February 5, 2018

Another February 5th, 40 Years Ago...

Forty years ago this morning, my wife and I started on a fantastic journey, which turned out to be a little more ‘unscheduled’ than we expected.  After living in Chicago for two years, I had accepted a job in New York City.  On the morning on February 5, Betty and I boarded a 7:30 flight at Chicago’s O’Hare Airport bound for New York LaGuardia.  Our flight time was supposed to be 90 minutes.  We were told there was ‘some snow’ in the New York area but that we should arrive on time at 10 a.m.  We carried four large suitcases plus two carry-ons with us (this was before airlines discovered they could mint money by charging for such things).

The Blizzard of '78 shut down the
Northeast for more than a week
At a few minutes before ten, we were circling LaGuardia and the ‘some snow’ was getting much more serious.  At one point we were told we were next in line to land.  Then, after half an hour of circling, the announcement came that LaGuardia had just closed due to weather conditions and that we would be diverted to Bradley Field north of Hartford.

We landed at Hartford in blinding snow, the last plane to do so before that airport, too, was closed.  Our airline (I believe it was American) gave passengers the option of being taken by bus the fifty miles to New Haven where we could get the train for New York, or being put up ‘overnight’ at a hotel near the airport.

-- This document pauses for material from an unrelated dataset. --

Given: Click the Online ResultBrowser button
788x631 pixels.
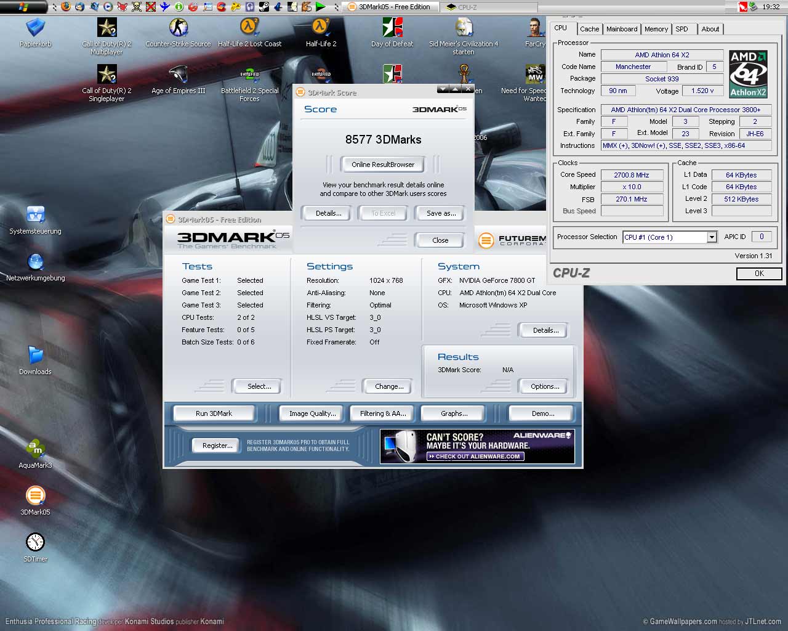Looking at the screenshot, I should (383, 165).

Betty grew up in the Finger Lakes of New York state, the land of ‘lake effect’ snow that can drop two feet of the stuff overnight.  She took a look at the snow and said, “We can do this.”  At noon, thirty intrepid passengers stowed their luggage on the bus and we headed south.

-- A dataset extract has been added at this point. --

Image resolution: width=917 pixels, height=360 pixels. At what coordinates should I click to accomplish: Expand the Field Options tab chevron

Double-click to see snowfall
totals - we landed right in the
thick of the thing.
Fifteen miles south of Hartford in swiftly deteriorating conditions, our bus skidded off the road and – very fortunately – into a guard rail.  It was fortunate because the guard rail was all that stood between us a steep ravine.  The bus could go no further.  Miraculously, another bus was dispatched, picked us up, and we slowly made out way down to New Haven.

It took three hours to reach New Haven and we feared we had missed the last New-York-bound train.  But there were people on the platform and so we lugged our many suitcases and waited.  A few minutes later, an Amtrak train pulled in.  It was now 4 p.m.  The train had left Boston at 6 a.m.  and would, as it turned out, the only train to make the trek that day.  Had we been a few minutes later, we would have been stranded in New Haven for the duration.

Note the fifth bullet...
There were no seats on the train; we sat on our luggage in one of the passenger compartments.  But at least we were inside the train.  Most of those who boarded at New Haven spent the next several hours in the unheated vestibule between cars.  Pushing snow in front of it, the train made it to Penn Station at about 8 p.m.

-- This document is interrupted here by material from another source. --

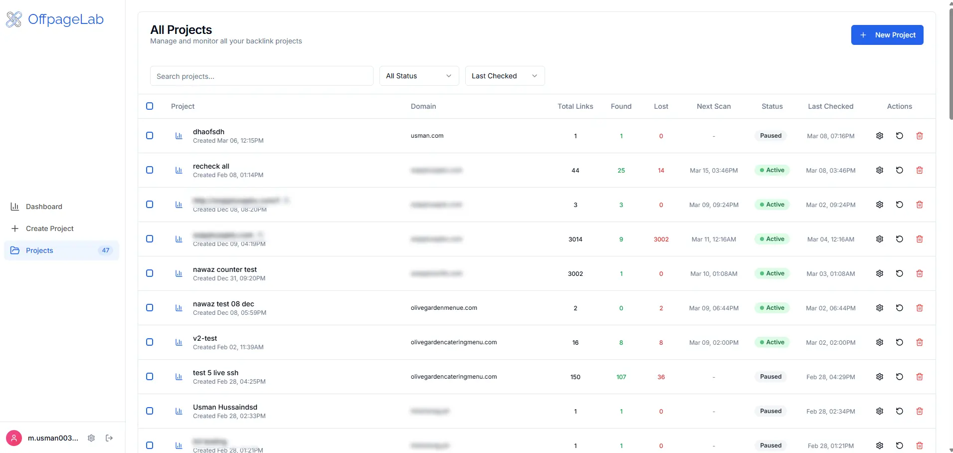953x453 pixels.
Task: Select Projects in the sidebar
Action: 39,250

I had done one intelligent thing that day.  At Bradley Field, I had called my employer’s Manhattan office and pleaded for someone to walk over to the Statler Hilton and pay for our room, get a key, and leave it with the concierge.

It turned out to be a prescient move.  We arrived to a city that had shut down, stranding tens of thousands of travelers and commuters in the city.  Seventh Avenue was covered with two feet of snow and almost nothing moving.  A porter helped get our suitcases across the street to the hotel where we found a mob of people occupying every square foot of sleepable surface.  I went the concierge desk and held my breath.

A minute later, I held up the key for Betty to see.  Twelve hours after we left Chicago, we were finally in New York.
* * * * *
This is what we saw when we
got off the subway in Brooklyn
The blizzard turned out to be a fortunate event for us.  While the city was paralyzed, the subways were running on the subterranean part of their routes.  Two days after our arrival, a Realtor met us in Boerum Hill in Brooklyn. “If you can get here, I’ll show you houses,” she told us.  We emerged from the subway to a landscape of unplowed streets, with a police car – immobilized up to its windows in snow – blocking an intersection.  A bus sat abandoned in snow drifts in front of the brownstone we were there to see.

It was the house we had looked for in vain in Chicago.  Betty and I squeezed one another’s hand so tightly I nearly broke her fingers.  We made an offer that day, counter-offered over dinner that evening at the then-newly-opened River Café, and had our offer accepted over dessert.

211 Bergen Street in Boerum Hill.
We planted that tree in front, at left.
That was 40 years ago.  It was a time before cell phones, the internet or reliable forecasts.  Today, of course, everyone knows to stay home .  Passengers on the 7:30 flight from Chicago to New York are called the night before and told their flight has been cancelled and they have been re-booked for Thursday.  In short, apart from ones based on stupidity, there are a lot fewer ‘blizzard stories’ today.

But I wouldn’t have had it any other way.  It was an adventure – albeit a harrowing one at the time.  We got through it and we found the house of our dreams, made possible in large part by our perseverance.